Extracted records -
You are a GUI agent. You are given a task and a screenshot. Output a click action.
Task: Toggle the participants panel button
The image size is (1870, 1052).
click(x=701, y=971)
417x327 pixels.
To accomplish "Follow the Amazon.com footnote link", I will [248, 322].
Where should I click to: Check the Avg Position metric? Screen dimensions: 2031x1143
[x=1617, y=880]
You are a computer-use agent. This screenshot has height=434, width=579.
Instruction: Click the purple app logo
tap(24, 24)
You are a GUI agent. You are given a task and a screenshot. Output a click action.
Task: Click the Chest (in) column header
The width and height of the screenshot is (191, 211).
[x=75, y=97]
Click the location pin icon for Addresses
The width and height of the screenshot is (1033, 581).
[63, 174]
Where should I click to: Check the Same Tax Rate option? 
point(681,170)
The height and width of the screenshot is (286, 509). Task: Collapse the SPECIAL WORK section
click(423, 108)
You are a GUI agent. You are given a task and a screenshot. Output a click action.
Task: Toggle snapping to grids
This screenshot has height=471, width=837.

Set task - Give back, unchanged, every line from the one containing "The height and" through the last line of the entries.

Finished answer -
The height and width of the screenshot is (286, 509). Task: Collapse the SPECIAL WORK section
click(423, 108)
You are a GUI agent. You are given a task and a screenshot. Output a click action.
Task: Toggle snapping to grids
This screenshot has height=471, width=837.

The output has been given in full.